Saturday 9 July 2011

Future of Space Transportation



Beamed Energy Propulsion or, in brief, BEP, is a part of rocket science. However, you don't need to be a rocket scientist to get its idea, it is very simple, and I will explain it to you in the next several paragraphs.


The essence of rocket science is the principle of reactive motion. Cars on the highway are pushing pavement and move against it, swimmer pushes with his limbs (or fins) the water, and swims. Space has nothing to push from, because space is empty. So rocket pushes off its own exhaust formed by burning hydrogen with oxygen. Of course, since the space is a vacuum, everything (fuel, burner, tanks, cryogenics, combustion chamber) must be carried onboard.

So, the rockets are the only manmade vehicles that push away from their own exhaust and move that way. Rockets have to carry everything needed for motion in space onboard, is a heavy burden and it brings a great downside: price of cargo gets enormously high.
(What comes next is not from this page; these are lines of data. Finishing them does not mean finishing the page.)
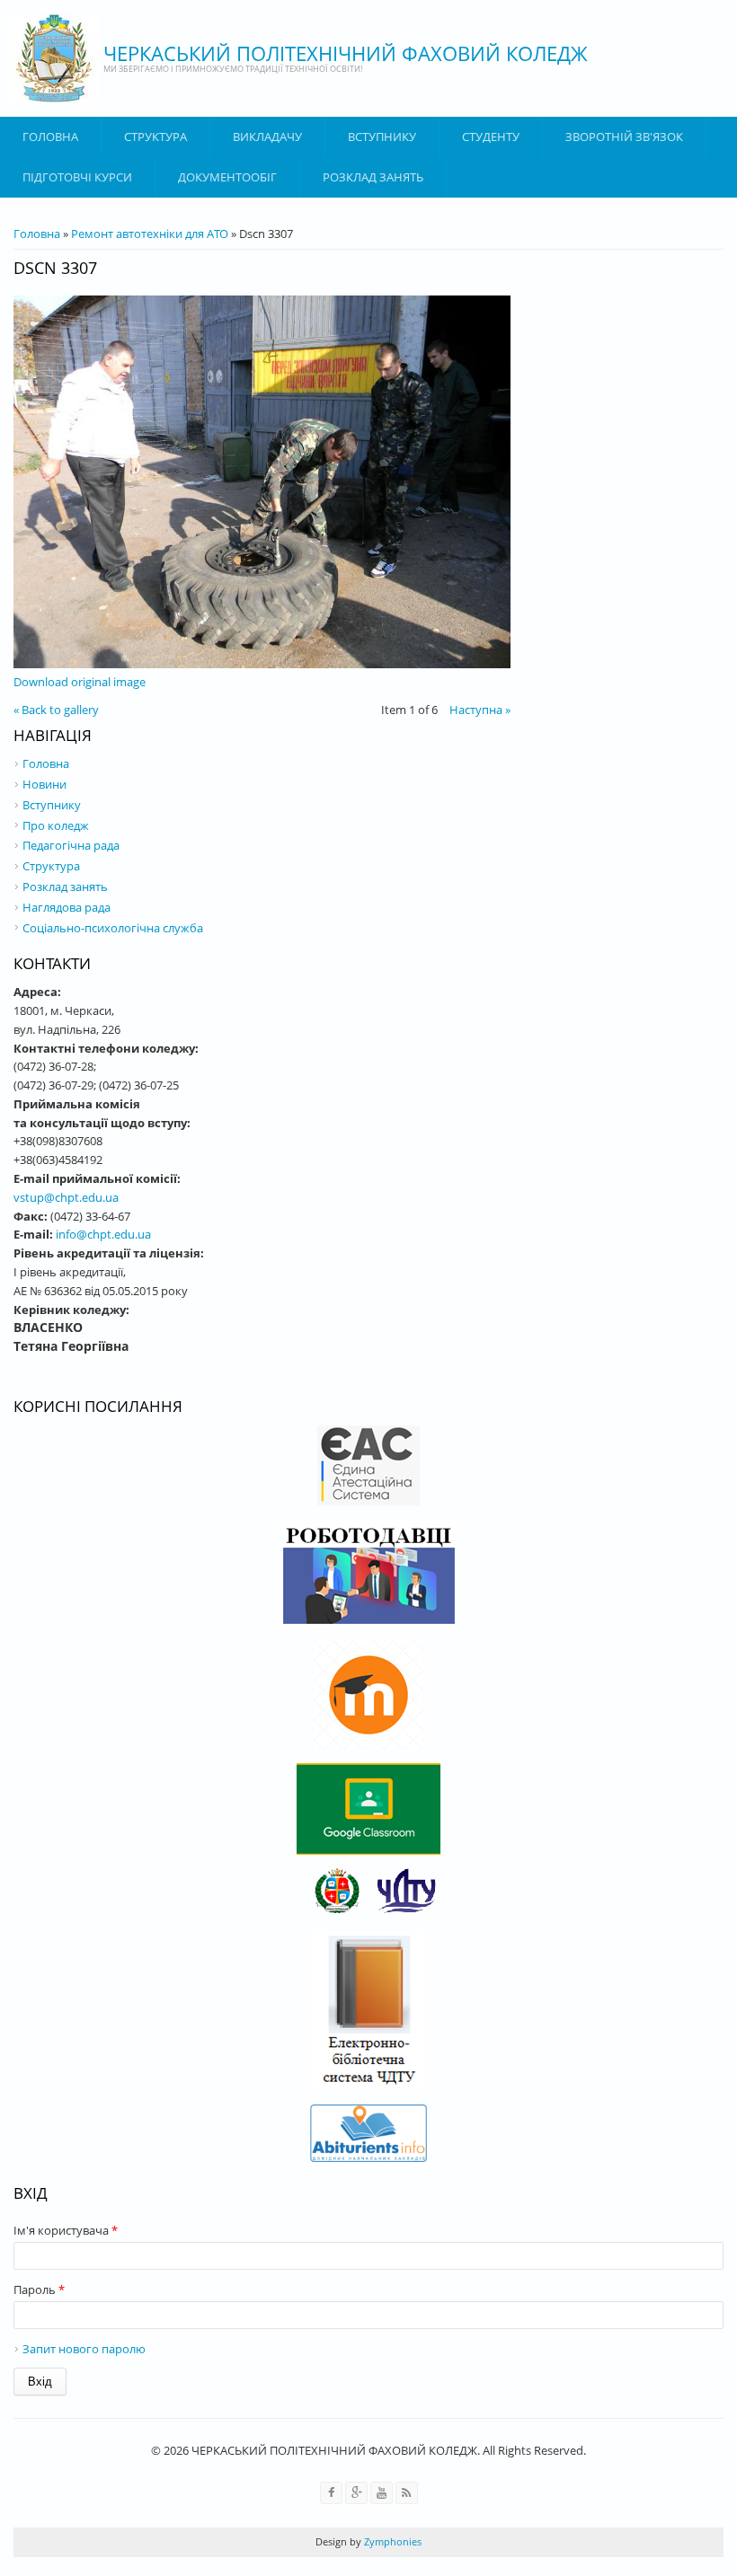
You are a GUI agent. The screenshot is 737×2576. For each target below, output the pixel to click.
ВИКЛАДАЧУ (267, 136)
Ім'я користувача (65, 2230)
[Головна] (54, 58)
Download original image (79, 682)
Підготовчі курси (77, 177)
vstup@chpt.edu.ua (66, 1197)
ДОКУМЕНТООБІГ (227, 177)
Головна (50, 136)
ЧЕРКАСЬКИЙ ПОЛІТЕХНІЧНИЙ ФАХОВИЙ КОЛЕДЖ (345, 53)
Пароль (39, 2289)
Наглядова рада (66, 907)
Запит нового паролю (84, 2349)
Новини (44, 784)
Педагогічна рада (71, 845)
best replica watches (215, 2566)
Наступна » (480, 709)
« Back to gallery (56, 709)
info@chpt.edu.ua (103, 1234)
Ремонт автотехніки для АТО (149, 233)
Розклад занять (373, 177)
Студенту (490, 136)
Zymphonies (391, 2541)
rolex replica (32, 2566)
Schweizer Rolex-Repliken (338, 2566)
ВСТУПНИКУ (382, 136)
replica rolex (441, 2566)
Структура (155, 136)
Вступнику (51, 805)
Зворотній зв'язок (624, 136)
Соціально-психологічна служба (112, 928)
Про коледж (55, 825)
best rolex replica (112, 2566)
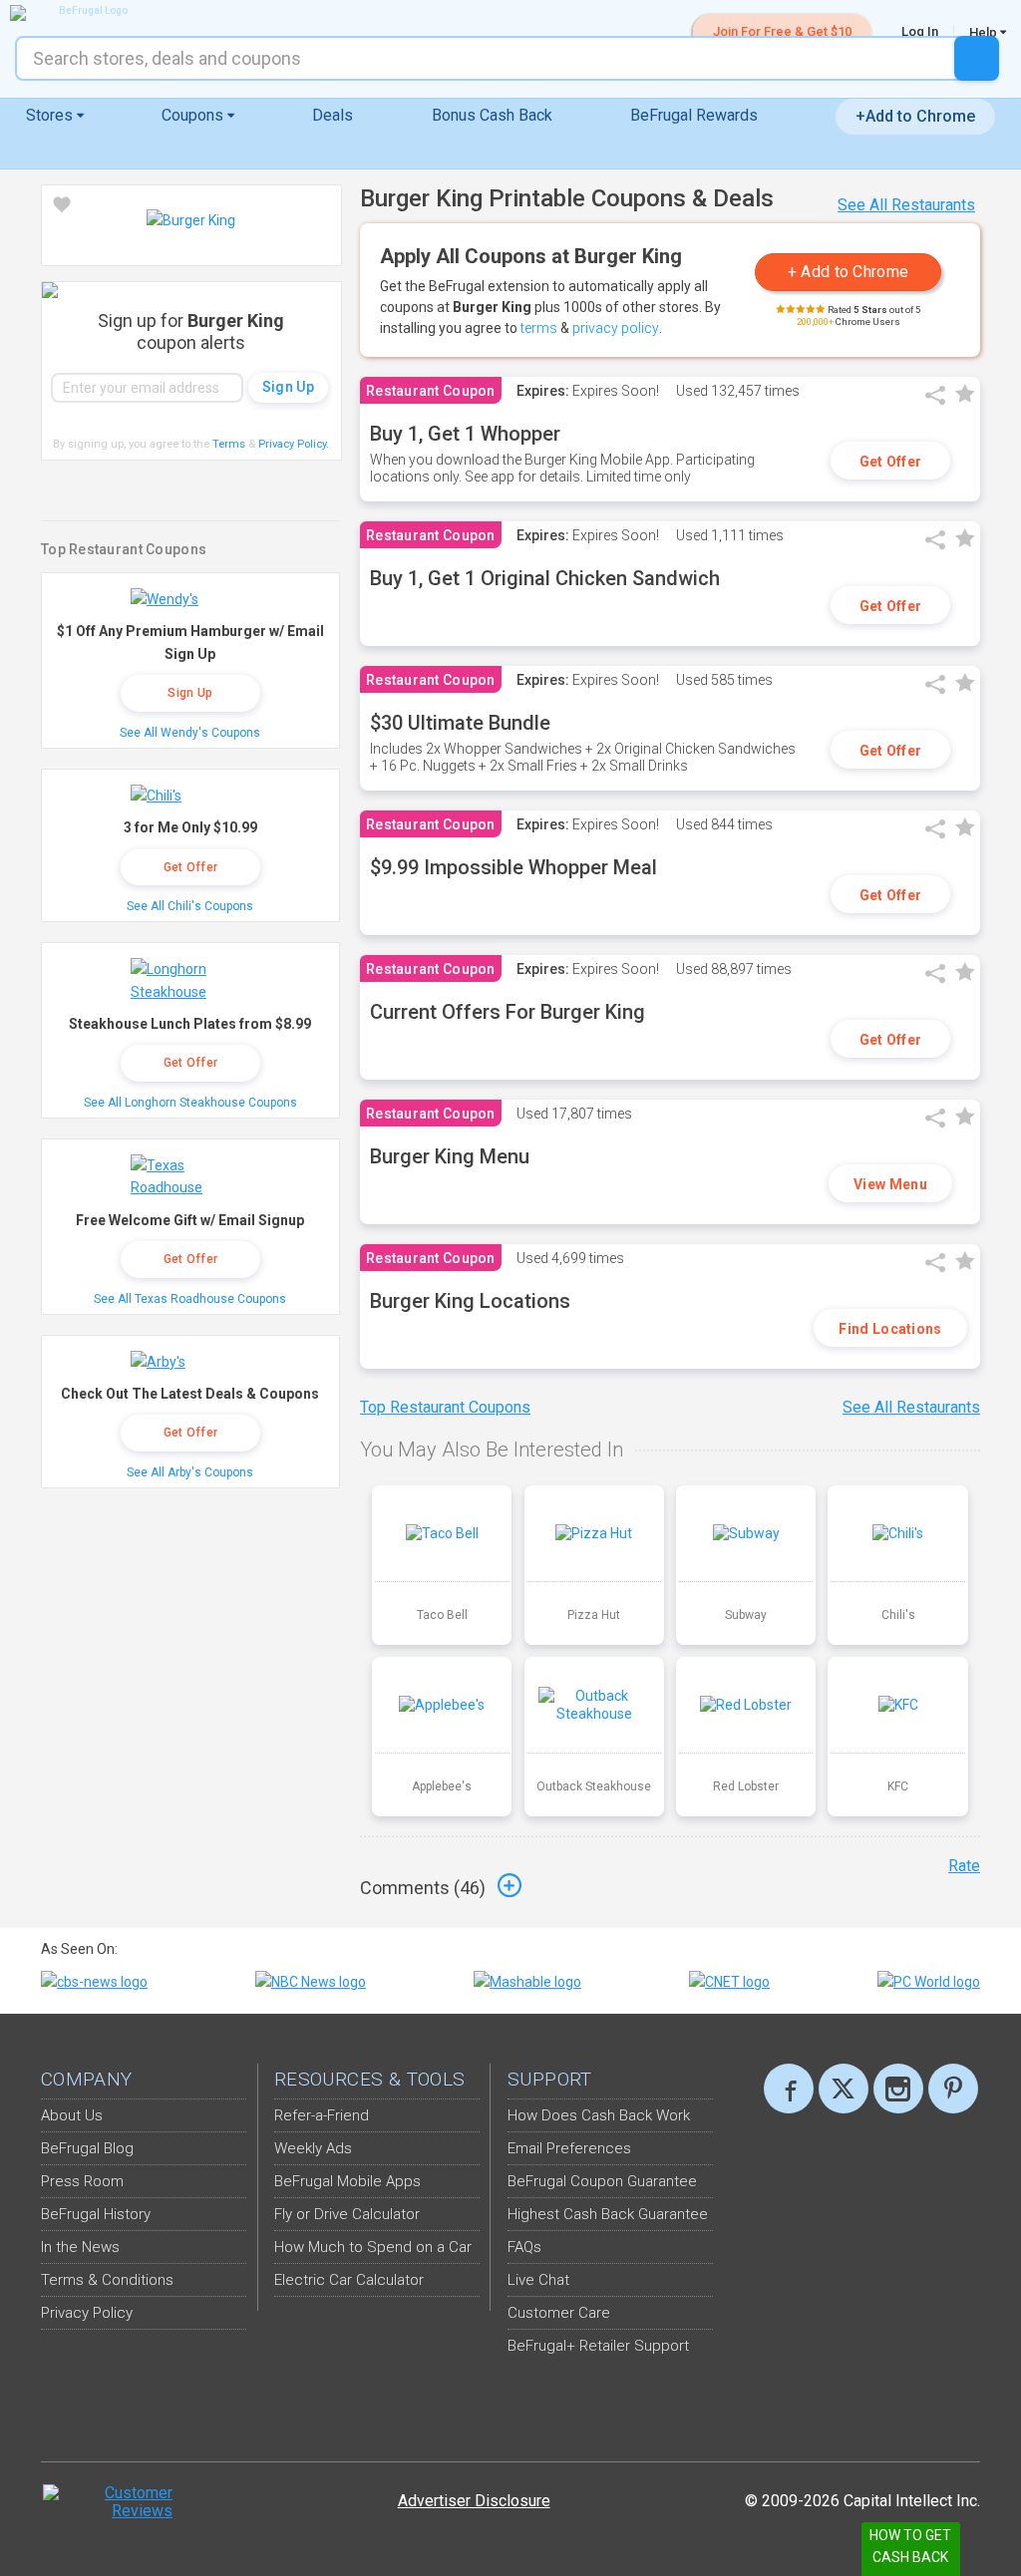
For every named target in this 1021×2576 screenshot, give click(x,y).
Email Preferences (569, 2148)
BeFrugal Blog (87, 2148)
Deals (332, 115)
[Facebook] (789, 2088)
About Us (72, 2115)
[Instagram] (898, 2088)
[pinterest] (953, 2088)
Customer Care (559, 2313)
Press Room (82, 2181)
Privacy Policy (293, 444)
If we can only separate the source of energy from a rocket, we will be rewarded with gigantic increase in efficiency!

Energy can be delivered to the rocket from remote external source using light or, say, laser, x-ray, microwave high-power beams. With its mirrors, rocket will collect and focus that beams on its "fuel". Any solid matter can be a fuel. When high-power beam of photons is focused on a solid material, the material evaporates and ionizes instantaneously. The energy density in focused high-power beam exceeds hundreds to millions times one in the heat of burning hydrogen. Thus, beam-driven rocket will remain a rocket, it will be pushing from its own exhaust, but the energy of this exhaust is much higher, and the rocket itself is much lighter, comparing to hydrogen burners.
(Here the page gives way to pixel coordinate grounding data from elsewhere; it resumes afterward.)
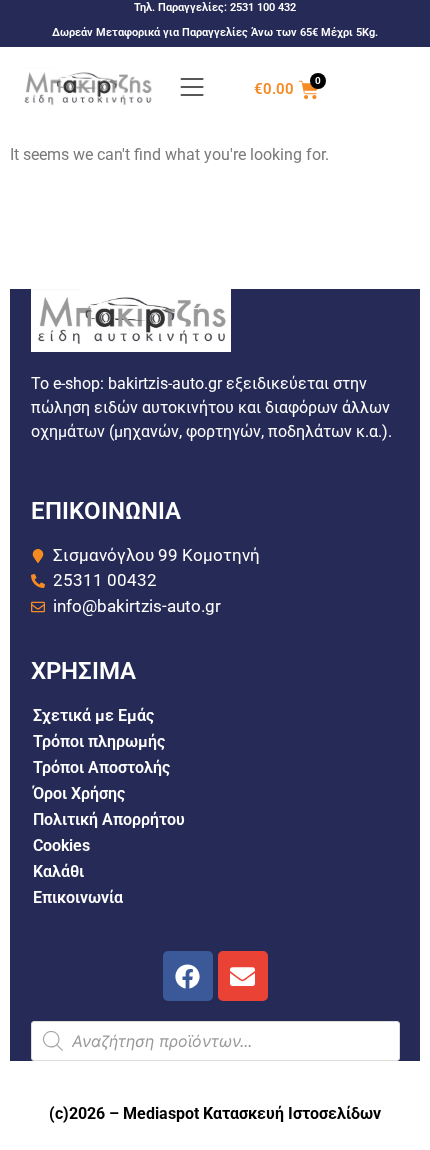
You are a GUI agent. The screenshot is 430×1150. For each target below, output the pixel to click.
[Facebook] (188, 976)
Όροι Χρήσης (79, 793)
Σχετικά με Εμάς (93, 715)
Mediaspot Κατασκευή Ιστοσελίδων (252, 1113)
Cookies (61, 845)
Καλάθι (58, 871)
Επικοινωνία (78, 897)
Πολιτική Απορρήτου (109, 819)
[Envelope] (243, 976)
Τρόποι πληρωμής (99, 741)
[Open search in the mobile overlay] (215, 1041)
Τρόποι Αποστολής (101, 767)
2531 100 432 (263, 7)
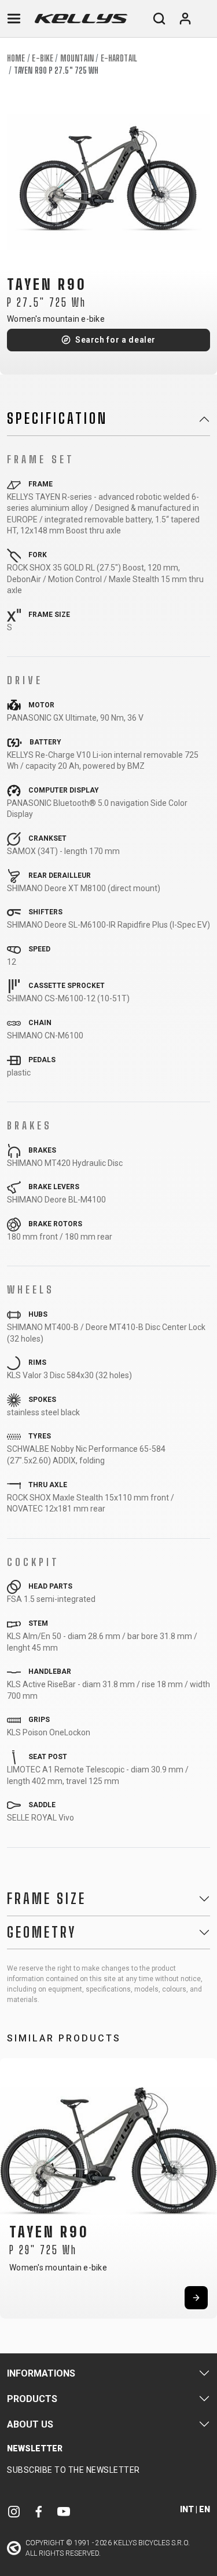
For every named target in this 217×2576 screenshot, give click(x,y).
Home (16, 58)
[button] (13, 2185)
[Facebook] (39, 2511)
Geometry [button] (41, 1932)
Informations (41, 2373)
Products (32, 2398)
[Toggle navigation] (14, 19)
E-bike (42, 58)
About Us (30, 2424)
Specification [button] (57, 418)
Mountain (77, 58)
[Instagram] (14, 2511)
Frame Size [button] (46, 1899)
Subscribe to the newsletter (73, 2470)
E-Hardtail (119, 58)
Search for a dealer (115, 339)
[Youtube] (64, 2511)
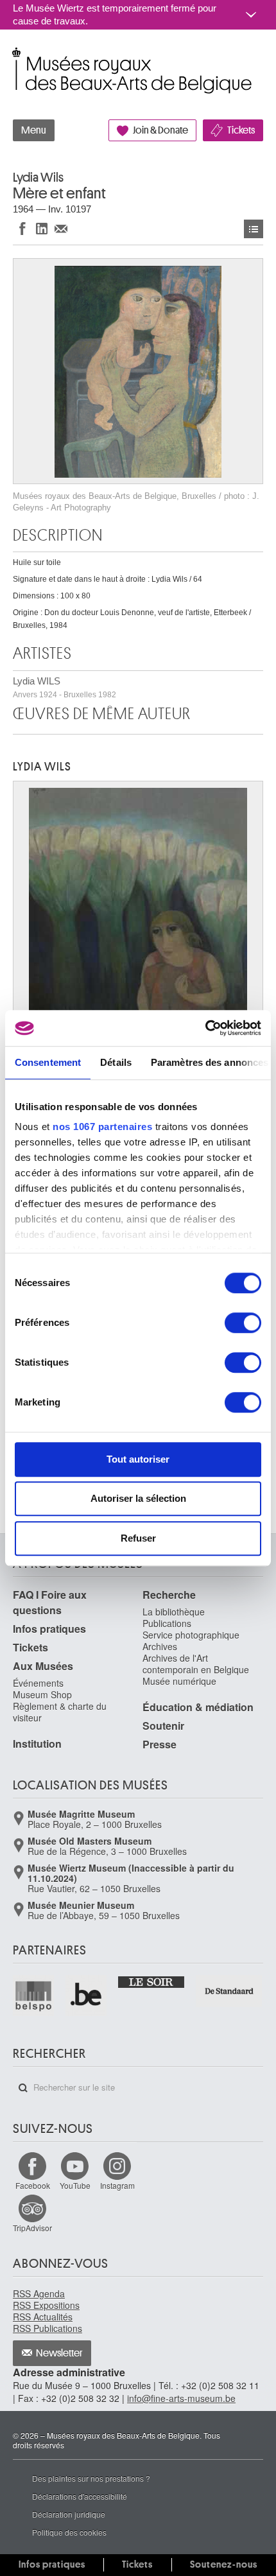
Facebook (32, 2185)
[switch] (243, 1322)
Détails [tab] (116, 1062)
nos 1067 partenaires (102, 1126)
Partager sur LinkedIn (41, 228)
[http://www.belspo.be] (34, 1995)
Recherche (169, 1594)
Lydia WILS (64, 687)
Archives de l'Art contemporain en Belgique (195, 1663)
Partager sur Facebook (22, 228)
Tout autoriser (138, 1459)
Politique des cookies (69, 2532)
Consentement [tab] (48, 1062)
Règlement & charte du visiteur (60, 1711)
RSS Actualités (43, 2316)
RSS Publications (47, 2328)
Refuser (138, 1538)
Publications (166, 1623)
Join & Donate (160, 130)
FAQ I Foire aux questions (50, 1602)
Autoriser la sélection (138, 1498)
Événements (38, 1683)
Driven by a high-power photon beam rocket will be composed of very light focusing mirrors, relatively small (energy efficient) solid propellant and, voila: the rest will be payload! Forget heavy liquefied gases (oxygen and hydrogen), cryogenics, fuel tanks and lines, combustion chambers, etc.: Payload, Propellant and Photons, Period! Arthur Kantrowitz, the founding father of laser propulsion, called it 4P Rule.

So, what is efficiency gain of beam-driven rocket vs. hydrogen burning rocket? Hydrogen burners cost us $10,000 per pound of a payload delivered to low earth orbit. Scientifically-proven calculations have shown that the price of space delivery per pound drops to minute $100 for laser-driven rockets: a hundredfold, revolutionary change in cost!

Laser propulsion, i.e. use of high-power lasers for terrestrial space launches and in-space transportation is the most developed today branch of BEP. Various types of laser propulsion have been demonstrated in field and by many research groups in lab. Microwave propulsion is another relatively well explored part of BEP. Much less is known about potential of x-rays and particle beams for BEP. Overall, beamed-energy propulsion remains a field of future technology, where a lot of interesting development will happen in the next several decades. Still, it is quite clear, that in the future a great part of space transportation will be driven by high-power photonic beams.